• **ABOUT THIS EXERCISE**:
Please repeat the data below exactly, with the pictures removed.

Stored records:
§ §
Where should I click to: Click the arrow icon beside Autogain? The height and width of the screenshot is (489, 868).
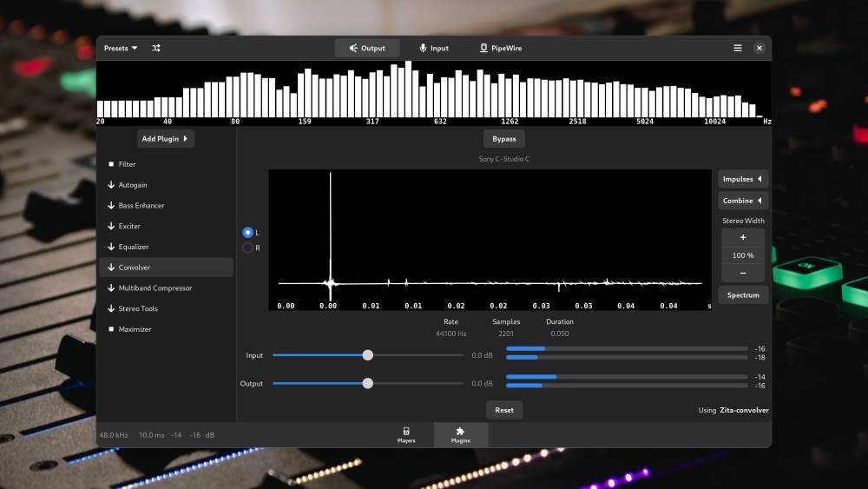111,185
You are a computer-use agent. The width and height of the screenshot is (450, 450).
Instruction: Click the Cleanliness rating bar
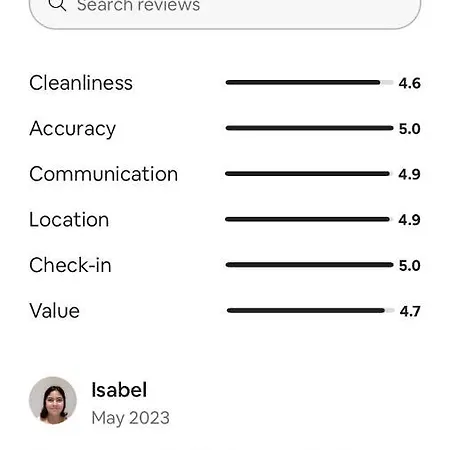pos(309,82)
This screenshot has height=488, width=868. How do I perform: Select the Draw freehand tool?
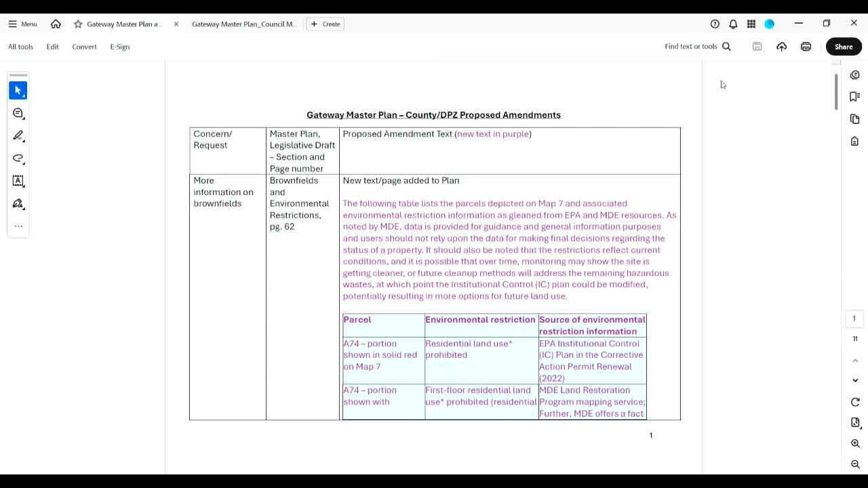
§ §
• **RESPONSE**:
Where should I click to: Click the arrow icon beside Autogain? The height and width of the screenshot is (489, 868).
111,185
You are a computer-use agent. The width and height of the screenshot is (450, 450).
Instruction: Click the Cleanliness rating bar
pos(309,82)
This screenshot has height=488, width=868. How do I perform: Select the Draw freehand tool?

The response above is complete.